# What you should do:
From the line with "Click Tax/VAT Remitted by BlueSnap row" through the line with "Task: Expand the folded style scoped block", repeat the entries verbatim, both end lines included, and add nothing.

(Data records)
□ □ □
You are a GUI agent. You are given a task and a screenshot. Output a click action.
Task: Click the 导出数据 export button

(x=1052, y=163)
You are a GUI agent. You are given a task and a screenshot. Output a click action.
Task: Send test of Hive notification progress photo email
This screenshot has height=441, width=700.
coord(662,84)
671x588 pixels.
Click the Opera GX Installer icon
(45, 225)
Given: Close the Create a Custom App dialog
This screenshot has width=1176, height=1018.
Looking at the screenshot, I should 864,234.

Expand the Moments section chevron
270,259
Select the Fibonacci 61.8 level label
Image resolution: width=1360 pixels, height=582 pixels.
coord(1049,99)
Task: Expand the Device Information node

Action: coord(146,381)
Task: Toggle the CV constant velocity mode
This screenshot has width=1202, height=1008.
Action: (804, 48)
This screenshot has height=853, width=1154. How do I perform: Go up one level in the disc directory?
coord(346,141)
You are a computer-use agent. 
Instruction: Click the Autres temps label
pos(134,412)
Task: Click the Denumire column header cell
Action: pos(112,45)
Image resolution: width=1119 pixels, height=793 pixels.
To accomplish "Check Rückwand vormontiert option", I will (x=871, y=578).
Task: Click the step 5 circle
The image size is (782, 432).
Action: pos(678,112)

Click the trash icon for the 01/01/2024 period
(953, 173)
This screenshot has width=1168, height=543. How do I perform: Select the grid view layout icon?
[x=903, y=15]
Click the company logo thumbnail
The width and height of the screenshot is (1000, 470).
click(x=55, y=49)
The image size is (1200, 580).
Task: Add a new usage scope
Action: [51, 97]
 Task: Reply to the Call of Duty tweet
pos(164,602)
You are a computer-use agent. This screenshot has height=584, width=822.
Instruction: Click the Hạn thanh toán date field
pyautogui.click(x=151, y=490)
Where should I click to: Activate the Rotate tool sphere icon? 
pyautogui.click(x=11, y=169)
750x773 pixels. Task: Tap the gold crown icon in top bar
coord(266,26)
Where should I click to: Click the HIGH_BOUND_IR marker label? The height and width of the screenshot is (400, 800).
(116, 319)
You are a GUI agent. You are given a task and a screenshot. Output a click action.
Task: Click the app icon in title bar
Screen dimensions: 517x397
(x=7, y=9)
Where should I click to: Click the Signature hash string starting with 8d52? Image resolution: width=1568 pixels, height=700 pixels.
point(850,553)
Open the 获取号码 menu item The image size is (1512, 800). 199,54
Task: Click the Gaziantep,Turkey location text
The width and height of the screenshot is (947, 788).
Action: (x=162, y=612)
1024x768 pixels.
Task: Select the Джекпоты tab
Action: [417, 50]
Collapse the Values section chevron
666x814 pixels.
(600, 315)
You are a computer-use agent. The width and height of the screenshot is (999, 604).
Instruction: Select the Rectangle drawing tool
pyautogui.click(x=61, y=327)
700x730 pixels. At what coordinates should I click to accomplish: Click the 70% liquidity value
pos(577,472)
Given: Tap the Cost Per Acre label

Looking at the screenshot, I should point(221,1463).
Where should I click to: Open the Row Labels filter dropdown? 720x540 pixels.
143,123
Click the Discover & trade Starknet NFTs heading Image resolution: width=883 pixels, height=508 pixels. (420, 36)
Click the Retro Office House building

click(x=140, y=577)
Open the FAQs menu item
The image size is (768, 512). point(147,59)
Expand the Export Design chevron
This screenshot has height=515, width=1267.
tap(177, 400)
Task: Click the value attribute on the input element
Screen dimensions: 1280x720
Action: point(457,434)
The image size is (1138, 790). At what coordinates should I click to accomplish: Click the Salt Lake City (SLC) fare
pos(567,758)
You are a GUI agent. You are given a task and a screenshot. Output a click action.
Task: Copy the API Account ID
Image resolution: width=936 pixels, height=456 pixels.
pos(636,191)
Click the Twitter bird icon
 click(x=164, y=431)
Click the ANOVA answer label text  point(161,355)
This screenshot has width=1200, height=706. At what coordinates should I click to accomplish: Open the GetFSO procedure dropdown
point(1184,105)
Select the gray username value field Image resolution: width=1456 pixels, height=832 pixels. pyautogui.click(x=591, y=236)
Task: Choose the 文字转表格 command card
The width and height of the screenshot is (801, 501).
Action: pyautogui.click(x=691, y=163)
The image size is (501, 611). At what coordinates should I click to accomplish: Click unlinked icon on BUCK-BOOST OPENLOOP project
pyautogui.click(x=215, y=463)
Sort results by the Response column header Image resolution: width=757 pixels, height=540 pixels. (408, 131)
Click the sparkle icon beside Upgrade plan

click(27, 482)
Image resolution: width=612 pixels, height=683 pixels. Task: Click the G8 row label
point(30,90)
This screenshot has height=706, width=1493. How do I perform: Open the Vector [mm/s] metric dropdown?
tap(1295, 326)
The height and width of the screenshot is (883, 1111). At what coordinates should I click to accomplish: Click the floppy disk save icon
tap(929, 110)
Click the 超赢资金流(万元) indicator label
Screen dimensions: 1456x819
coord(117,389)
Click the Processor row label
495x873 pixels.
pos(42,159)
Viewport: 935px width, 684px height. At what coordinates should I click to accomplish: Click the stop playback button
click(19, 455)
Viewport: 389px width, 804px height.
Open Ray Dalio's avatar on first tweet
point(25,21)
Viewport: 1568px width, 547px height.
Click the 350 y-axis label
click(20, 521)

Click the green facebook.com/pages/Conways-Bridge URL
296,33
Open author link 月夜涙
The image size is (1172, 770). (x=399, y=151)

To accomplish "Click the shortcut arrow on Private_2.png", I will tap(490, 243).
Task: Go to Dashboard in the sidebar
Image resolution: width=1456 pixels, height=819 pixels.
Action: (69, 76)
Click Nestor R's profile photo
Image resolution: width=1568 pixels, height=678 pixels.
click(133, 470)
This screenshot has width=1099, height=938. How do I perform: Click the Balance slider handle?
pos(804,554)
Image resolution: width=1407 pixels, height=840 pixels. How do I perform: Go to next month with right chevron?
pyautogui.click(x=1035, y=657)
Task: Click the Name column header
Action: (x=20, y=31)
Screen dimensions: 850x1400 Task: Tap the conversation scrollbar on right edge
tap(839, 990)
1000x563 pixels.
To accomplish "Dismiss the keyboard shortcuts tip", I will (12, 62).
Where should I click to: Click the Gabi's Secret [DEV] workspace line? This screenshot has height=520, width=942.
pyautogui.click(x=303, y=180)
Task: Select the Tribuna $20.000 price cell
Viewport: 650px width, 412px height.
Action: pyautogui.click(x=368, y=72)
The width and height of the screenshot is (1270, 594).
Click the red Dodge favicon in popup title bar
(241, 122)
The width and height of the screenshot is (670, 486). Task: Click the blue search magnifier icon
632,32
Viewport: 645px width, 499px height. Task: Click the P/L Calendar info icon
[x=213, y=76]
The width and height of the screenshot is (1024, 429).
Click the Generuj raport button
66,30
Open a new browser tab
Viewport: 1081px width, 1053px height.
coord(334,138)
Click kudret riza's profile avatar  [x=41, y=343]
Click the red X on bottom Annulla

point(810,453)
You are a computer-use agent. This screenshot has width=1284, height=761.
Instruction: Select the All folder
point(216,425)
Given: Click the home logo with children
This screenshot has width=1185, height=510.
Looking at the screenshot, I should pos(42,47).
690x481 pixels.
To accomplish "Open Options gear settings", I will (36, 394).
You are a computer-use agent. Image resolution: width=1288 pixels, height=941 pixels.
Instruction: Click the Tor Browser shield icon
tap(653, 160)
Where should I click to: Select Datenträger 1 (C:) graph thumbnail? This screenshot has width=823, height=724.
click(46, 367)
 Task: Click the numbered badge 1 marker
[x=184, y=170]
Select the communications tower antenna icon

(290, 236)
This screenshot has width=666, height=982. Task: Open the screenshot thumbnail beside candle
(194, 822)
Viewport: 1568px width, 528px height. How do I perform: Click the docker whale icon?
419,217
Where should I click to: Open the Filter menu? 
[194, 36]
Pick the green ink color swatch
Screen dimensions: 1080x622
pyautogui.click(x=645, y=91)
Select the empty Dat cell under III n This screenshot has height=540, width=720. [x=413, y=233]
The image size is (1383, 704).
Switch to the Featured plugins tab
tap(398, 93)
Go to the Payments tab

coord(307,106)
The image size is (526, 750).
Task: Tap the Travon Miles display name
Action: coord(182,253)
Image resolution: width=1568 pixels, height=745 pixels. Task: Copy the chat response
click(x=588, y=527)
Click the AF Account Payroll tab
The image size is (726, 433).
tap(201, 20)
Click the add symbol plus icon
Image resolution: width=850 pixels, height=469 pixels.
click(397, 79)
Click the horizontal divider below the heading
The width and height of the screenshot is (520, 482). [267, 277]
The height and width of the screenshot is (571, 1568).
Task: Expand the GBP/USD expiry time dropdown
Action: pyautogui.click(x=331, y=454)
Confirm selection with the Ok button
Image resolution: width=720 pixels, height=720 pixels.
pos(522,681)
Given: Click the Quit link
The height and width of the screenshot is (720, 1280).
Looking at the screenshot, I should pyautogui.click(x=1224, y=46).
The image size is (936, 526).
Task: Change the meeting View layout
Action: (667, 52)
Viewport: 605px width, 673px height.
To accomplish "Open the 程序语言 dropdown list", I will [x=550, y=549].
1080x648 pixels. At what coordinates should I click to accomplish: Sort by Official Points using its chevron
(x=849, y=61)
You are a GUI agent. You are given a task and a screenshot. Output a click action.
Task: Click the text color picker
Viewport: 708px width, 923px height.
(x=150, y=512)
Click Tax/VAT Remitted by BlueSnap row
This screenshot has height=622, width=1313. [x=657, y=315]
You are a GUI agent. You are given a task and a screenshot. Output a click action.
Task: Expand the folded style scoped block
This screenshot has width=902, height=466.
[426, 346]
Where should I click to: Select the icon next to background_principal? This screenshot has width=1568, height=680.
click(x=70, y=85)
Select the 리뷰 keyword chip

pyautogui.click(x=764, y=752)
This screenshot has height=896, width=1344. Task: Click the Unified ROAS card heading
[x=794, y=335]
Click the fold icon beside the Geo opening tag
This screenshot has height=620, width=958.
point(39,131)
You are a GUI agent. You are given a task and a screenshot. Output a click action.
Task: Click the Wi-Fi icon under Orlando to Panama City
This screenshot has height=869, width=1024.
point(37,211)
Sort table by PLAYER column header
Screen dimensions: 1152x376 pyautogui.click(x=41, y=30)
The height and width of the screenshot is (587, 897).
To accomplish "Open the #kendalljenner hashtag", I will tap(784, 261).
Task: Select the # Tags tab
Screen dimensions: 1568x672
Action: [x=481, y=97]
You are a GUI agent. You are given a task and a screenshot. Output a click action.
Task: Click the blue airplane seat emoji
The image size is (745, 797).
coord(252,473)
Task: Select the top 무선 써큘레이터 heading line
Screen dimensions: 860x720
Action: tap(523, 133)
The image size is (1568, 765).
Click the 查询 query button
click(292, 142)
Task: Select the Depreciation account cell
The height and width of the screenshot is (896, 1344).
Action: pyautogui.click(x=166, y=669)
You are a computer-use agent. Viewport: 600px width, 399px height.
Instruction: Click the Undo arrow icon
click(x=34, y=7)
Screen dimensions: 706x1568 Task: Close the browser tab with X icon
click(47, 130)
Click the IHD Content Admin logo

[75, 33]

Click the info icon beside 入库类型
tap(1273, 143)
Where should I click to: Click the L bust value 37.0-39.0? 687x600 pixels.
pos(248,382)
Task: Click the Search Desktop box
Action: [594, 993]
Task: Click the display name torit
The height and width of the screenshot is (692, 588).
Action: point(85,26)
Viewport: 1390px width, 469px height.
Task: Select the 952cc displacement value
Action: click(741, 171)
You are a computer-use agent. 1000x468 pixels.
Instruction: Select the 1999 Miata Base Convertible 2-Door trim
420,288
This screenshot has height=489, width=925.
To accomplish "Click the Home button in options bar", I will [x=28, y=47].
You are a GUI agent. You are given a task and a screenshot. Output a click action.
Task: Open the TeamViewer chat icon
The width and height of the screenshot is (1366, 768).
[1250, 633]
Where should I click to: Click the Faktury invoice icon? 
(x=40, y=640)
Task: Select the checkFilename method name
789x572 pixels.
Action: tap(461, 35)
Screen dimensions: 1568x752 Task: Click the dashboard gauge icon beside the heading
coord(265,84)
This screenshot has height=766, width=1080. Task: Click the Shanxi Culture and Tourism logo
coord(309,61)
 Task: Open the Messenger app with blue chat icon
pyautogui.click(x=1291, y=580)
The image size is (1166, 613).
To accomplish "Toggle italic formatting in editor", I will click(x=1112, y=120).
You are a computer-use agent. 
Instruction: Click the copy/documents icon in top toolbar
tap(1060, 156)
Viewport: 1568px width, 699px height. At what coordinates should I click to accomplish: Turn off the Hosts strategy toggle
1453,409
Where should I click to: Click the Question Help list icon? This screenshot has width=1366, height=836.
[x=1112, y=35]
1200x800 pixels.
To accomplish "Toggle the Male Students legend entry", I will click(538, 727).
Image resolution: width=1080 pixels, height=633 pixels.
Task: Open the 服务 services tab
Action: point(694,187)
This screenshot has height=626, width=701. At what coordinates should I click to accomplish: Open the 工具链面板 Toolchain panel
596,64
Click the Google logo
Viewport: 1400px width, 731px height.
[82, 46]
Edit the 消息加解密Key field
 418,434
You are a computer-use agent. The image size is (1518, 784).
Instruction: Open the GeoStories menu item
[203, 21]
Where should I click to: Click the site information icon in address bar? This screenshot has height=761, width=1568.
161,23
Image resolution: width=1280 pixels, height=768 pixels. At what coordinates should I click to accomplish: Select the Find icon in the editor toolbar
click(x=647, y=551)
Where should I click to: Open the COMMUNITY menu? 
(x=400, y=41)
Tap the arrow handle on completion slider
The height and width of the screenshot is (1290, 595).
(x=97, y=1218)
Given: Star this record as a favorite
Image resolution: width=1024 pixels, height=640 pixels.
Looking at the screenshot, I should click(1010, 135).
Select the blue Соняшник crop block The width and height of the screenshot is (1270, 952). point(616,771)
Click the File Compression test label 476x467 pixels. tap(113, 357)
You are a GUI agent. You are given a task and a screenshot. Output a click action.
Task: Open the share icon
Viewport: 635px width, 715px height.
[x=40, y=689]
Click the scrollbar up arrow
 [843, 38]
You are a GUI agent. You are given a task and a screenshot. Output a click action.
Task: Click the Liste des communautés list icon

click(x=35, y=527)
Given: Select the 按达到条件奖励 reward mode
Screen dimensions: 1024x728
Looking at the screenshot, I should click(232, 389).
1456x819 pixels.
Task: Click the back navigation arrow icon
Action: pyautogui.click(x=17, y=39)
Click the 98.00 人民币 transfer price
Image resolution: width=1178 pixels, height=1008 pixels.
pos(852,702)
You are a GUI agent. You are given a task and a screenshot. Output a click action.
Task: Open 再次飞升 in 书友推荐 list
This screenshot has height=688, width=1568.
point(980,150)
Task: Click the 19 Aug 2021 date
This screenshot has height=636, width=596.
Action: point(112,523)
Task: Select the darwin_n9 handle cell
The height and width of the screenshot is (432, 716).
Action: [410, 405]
□ □ □
# Exercise solution:
Click Tax/VAT Remitted by BlueSnap row
This screenshot has height=622, width=1313. [x=657, y=315]
You are a GUI agent. You are given a task and a screenshot. Output a click action.
Task: Expand the folded style scoped block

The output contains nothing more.